Trecho do documento:
>>>

BRASÍLIA e RIO – Há um otimismo na Petrobras e em estados favoráveis à abertura da Margem Equatorial para exploração de petróleo e gás esse ano. O marco esperado é a aprovação da licença ambiental para a perfuração na Foz do Amazonas, sucedida da autorização do Ibama para as bacias adjacentes.
Essa Margem Equatorial visada pelo setor de petróleo – não apenas a Petrobras – é uma nova fronteira, praticamente intocada. A indústria tenta convencer a sociedade de que, sem novas reservas, o Brasil voltará a ser importador de petróleo, sacrificando a autossuficiência conquistada com o pré-sal.
Na Foz do Amazonas, os prospectos mapeados pela companhia têm um volume inicial estimado em mais de 6 bilhões de barris, que ainda precisam ser validados pelos poços.
Salvo na Bacia Potiguar, um projeto antigo e com características próprias, não foram perfurados poços nas regiões licitadas há mais de dez anos com a intenção de empurrar a exploração para águas profundas.
Por lá, a Petrobras conseguiu a licença no ano passado, como o Ibama já havia concedido nas primeiras fases da exploração no Rio Grande do Norte, mas a companhia ainda não divulgou o resultado do poço, isto é, se encontrou a extensão da descoberta original ou não.
Sem essas descobertas, o Brasil vai chegar a 2050 produzindo menos de 1 milhão de barris/dia de petróleo, reforçou o diretor de Exploração e Produção da Petrobras, Joelson Mendes, em entrevista ao estúdio epbr, em março.
Essa foi uma das mensagens levada pelo mercado global de petróleo para a CERAWeek: a transição energética deve ser feita sem choque na oferta de energia.
O otimismo é contido em setores do governo federal, até mesmo entre os que defendem a exploração. Há uma resistência na área ambiental, simbolizada pela ministra Marina Silva (Rede) com uma matriz energética (e econômica) que se apoie no crescimento da produção de óleo nos nossos cenários domésticos de descarbonização até 2050, o almejado net-zero.

<<<

Dados fornecidos:
>>>

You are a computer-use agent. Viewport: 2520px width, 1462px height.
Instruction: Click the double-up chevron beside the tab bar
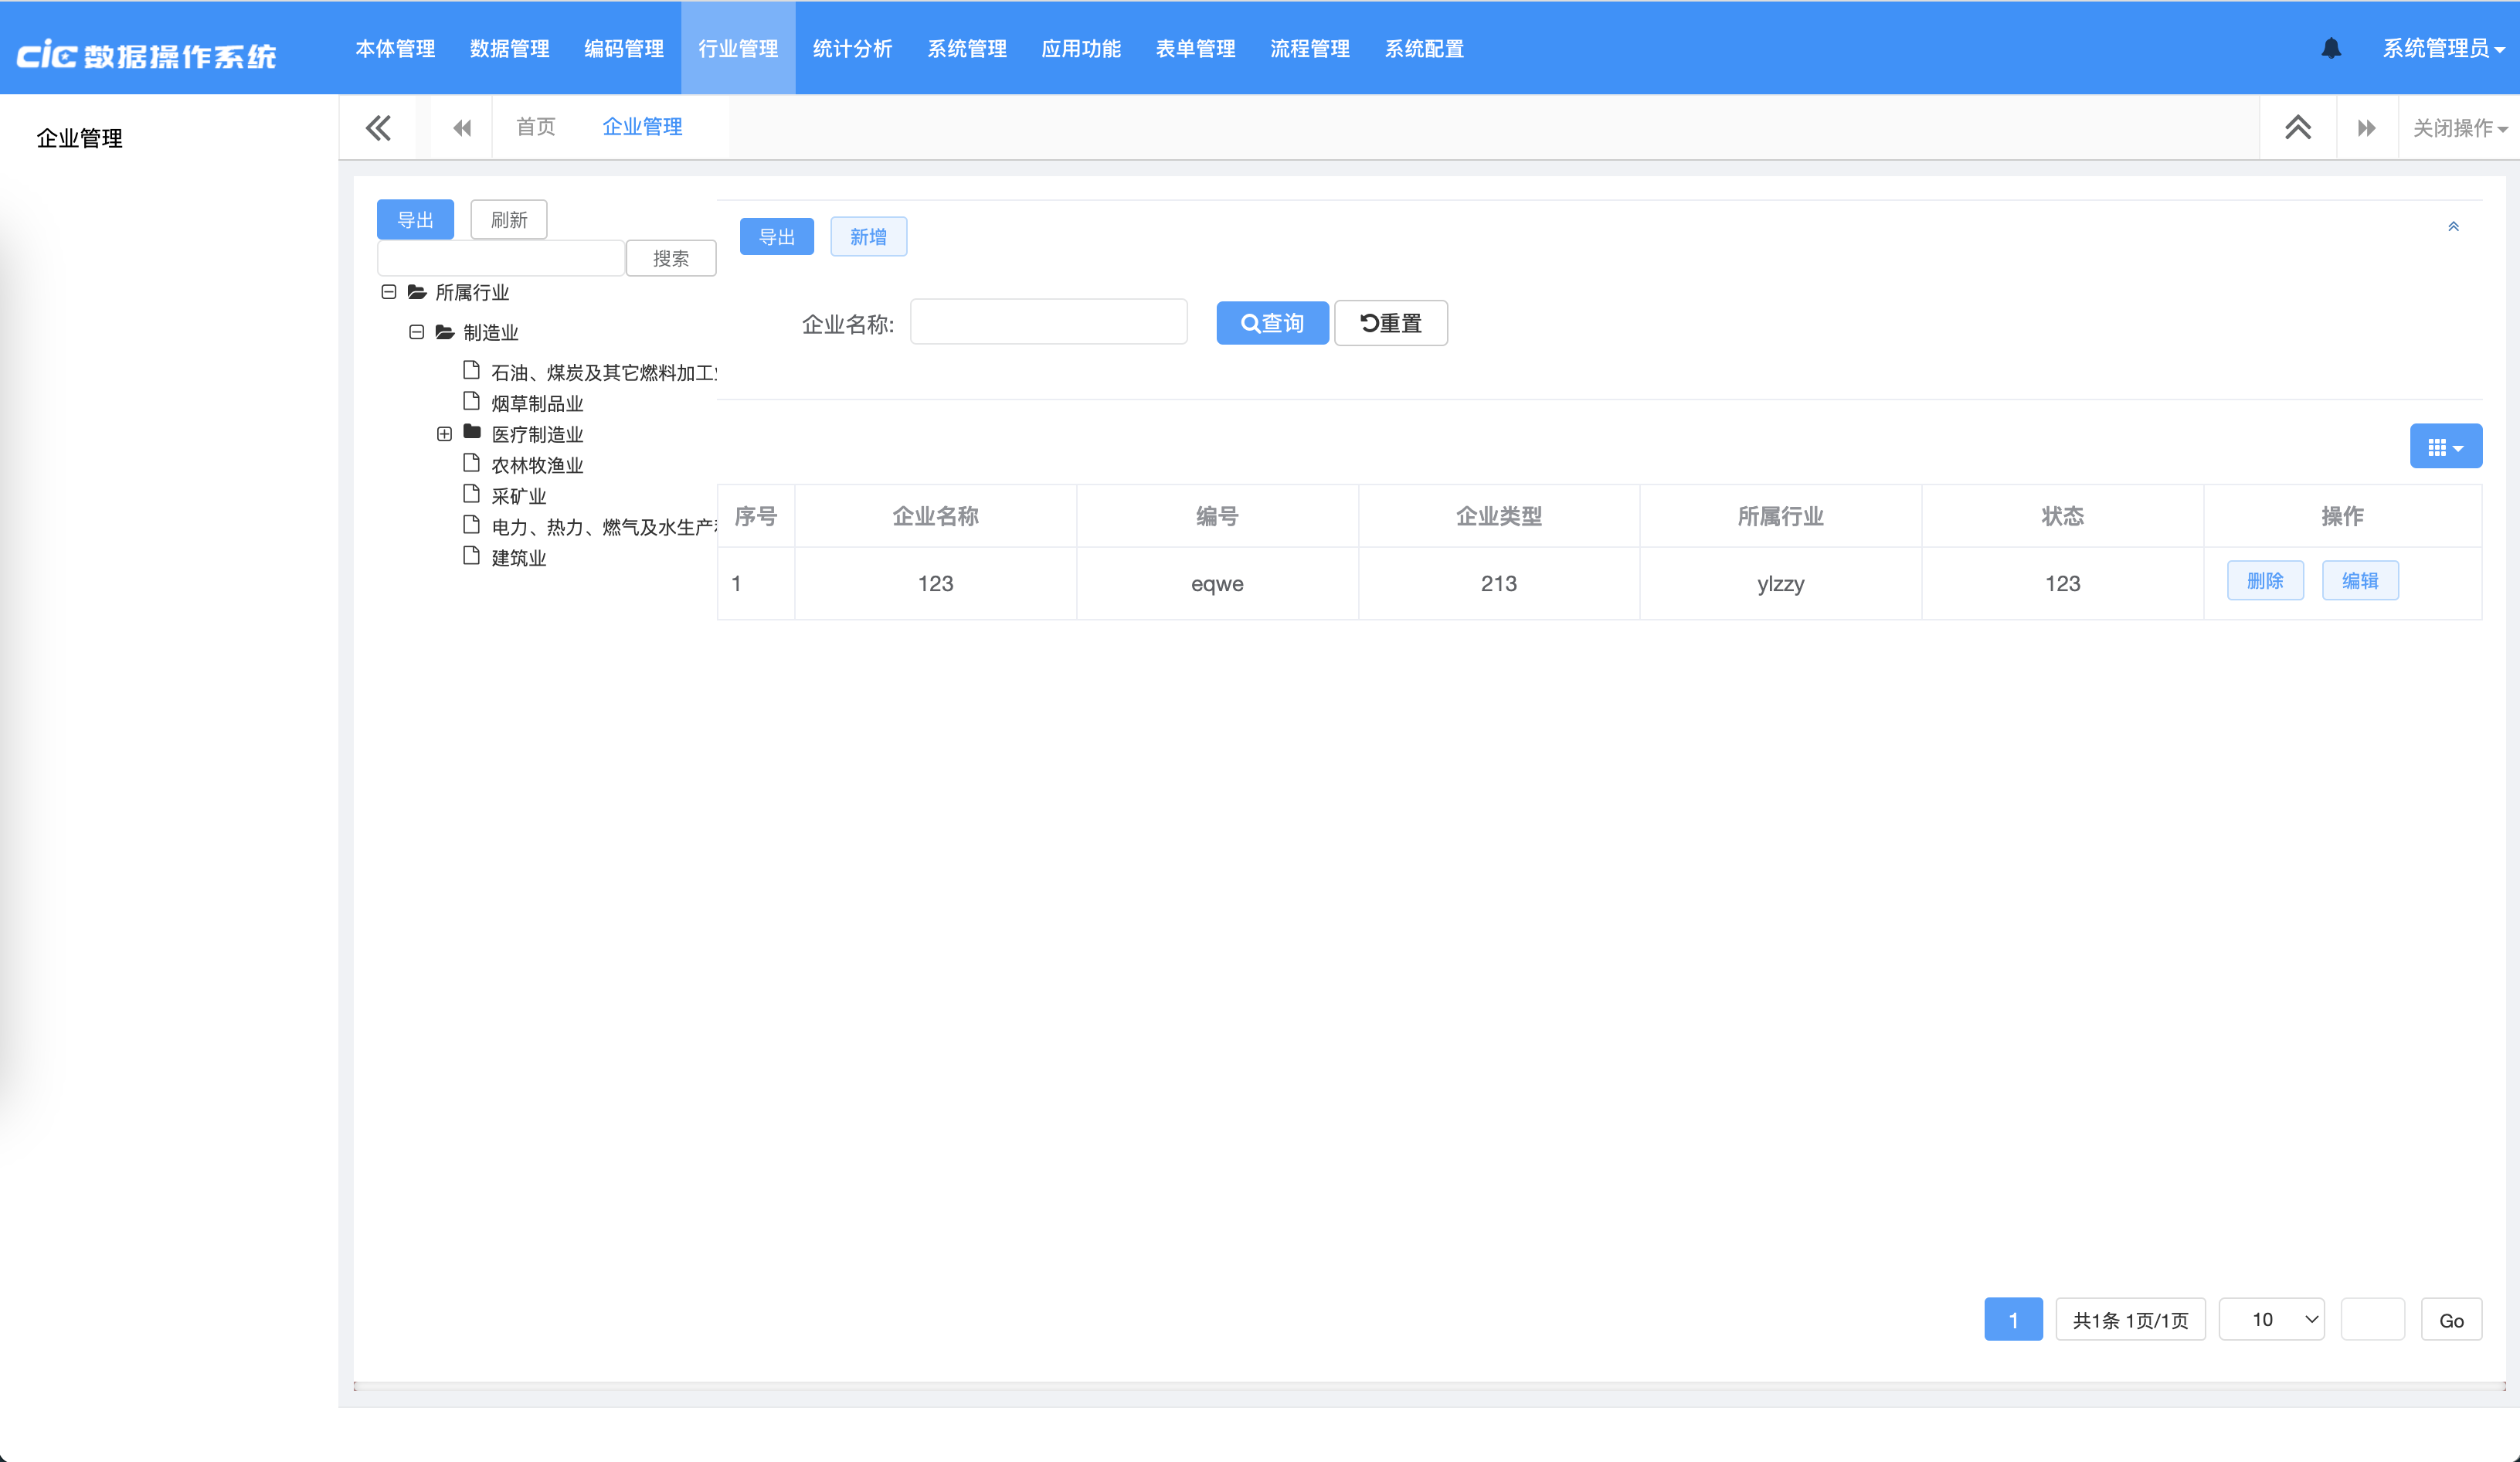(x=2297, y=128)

<<<

Exercício:
Escreva a continuação do texto sobre a exploração de petróleo na Margem Equatorial, começando logo após a última frase.

Resposta:
“Peguem os números e façam as contas. Qual é a decisão que o Brasil quer ter? O Brasil quer ser importador de petróleo daqui a 15 anos? Quer ser muito importador de petróleo daqui a 25 anos? Ou quer pelo menos equilibrar o jogo? A gente realmente precisa de novas descobertas”, afirmou Joelson Mendes.
Mendes cita as projeções que apontam que o consumo global de petróleo ainda pode ser de 55 milhões de boe/dia em 2050, mesmo num cenário de emissões compatível com o Acordo de Paris. O consumo atual é de cerca de 100 mil boe/dia.
“Mesmo nessa projeção conservadora, a gente percebe um espaço grande para o Brasil ocupar”, disse.
Na prática, o conflito é sobre permanecer na mesa dos grandes produtores globais, onde o Brasil chegou com a capacidade do pré-sal.
Segundo o diretor da Petrobras, hoje o Brasil atende a cerca de 3% da demanda global de petróleo, a partir de uma produção de 4,3 milhões de boe/dia em 2023.
Assista na íntegra a entrevista de Joelson Mendes
Estimativas apontam que o país poderia suprir 5% do consumo global em 2050, mas para isso a produção nacional precisa estar em pelo menos 2,8 milhões de boe/dia.
“Nós não temos reservas para chegar em 2050 produzindo isso. [A produção] vai cair porque é o ciclo natural do petróleo. Nós precisaremos incorporar reservas para que o Brasil consiga fazer parte desse clube que vai estar fornecendo petróleo em 2050”, disse.
Com os projetos em implantação atualmente no Brasil, a produção nacional vai entrar em declínio a partir de 2032 e o país voltará a ser importador líquido de petróleo na década de 2040, quando Mendes prevê que a extração vai cair para 2,5 milhões de boe/dia.
A tendência é corroborada pela Agência Nacional do Petróleo, Gás Natural e Biocombustíveis (ANP).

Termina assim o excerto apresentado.